Migrating data to Managed Service for ClickHouse® using ClickHouse®
You can migrate data from your ClickHouse® cluster to a Managed Service for ClickHouse® cluster by using:
- Built-in
remotefunction. This method is suitable for migrating individual tables. - Built-in backup/restore commands and an Yandex Object Storage bucket. This method can be used to migrate individual tables as well as an entire database.
You can also migrate a database from a ClickHouse® cluster to a Managed Service for ClickHouse® cluster using Data Transfer. For more information about this method, see this tutorial.
Data migration using the remote function
You can use remote to migrate individual tables from a third-party ClickHouse® cluster. This method does not require installing ZooKeeper, additional tools, or upgrading the source cluster's ClickHouse® version.
Tip
Before migrating data, we recommend pausing merge operations on the source cluster using the STOP MERGES and STOP TTL MERGES commands. You should also disable all consumers.

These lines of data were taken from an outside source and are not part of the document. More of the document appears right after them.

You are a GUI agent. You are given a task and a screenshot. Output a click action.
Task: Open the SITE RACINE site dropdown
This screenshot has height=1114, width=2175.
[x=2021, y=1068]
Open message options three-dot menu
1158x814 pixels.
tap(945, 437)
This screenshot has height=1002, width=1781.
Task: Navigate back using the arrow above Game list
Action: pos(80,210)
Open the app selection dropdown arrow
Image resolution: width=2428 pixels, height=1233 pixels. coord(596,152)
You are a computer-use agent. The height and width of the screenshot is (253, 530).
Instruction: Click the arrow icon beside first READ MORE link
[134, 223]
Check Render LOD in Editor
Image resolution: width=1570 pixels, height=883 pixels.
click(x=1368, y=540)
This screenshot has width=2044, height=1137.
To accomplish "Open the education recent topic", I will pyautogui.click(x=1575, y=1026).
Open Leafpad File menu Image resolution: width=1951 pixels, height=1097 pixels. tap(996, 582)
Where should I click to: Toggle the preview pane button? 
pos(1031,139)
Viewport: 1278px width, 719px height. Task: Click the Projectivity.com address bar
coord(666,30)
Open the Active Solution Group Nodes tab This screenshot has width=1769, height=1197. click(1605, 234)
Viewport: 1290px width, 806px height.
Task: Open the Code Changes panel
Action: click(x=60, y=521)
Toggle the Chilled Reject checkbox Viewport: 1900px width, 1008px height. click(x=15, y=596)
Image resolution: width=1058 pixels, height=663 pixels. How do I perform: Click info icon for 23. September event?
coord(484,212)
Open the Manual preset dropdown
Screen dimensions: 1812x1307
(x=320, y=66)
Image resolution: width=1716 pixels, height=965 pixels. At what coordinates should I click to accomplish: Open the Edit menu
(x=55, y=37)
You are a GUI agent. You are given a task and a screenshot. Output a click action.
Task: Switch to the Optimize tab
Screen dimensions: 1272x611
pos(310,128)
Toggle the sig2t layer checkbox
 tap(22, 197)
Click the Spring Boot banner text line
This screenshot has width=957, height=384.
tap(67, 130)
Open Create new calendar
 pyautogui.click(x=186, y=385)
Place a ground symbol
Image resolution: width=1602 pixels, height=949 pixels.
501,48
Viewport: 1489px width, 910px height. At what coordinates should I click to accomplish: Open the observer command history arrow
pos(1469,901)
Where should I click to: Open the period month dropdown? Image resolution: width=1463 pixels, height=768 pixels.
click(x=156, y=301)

To migrate a table from a third-party ClickHouse® cluster to a Managed Service for ClickHouse® cluster:
-
Create a Managed Service for ClickHouse® target cluster.
-
Connect to the source cluster.
-
Get a DDL statement for table creation:
SELECT create_table_query FROM system.tables WHERE database = '<name_of_DB_to_migrate>';For example, you might have a database named
db1with a list of tasks stored in a table namedtasks. The response to your query will look as follows:CREATE TABLE db1.tasks (`task_id` Int32, `title` String, `start_date` Date, `due_date` Date, `priority` Int8 DEFAULT 3, `description` String) ENGINE = MergeTree PRIMARY KEY tuple(task_id) ORDER BY tuple(task_id) SETTINGS index_granularity = 8192; -
Connect to the target Managed Service for ClickHouse® cluster and create a new table using the DDL statement you received earlier.
If the source cluster did not use replicas, while the target cluster does, switch to a Replicated table engine.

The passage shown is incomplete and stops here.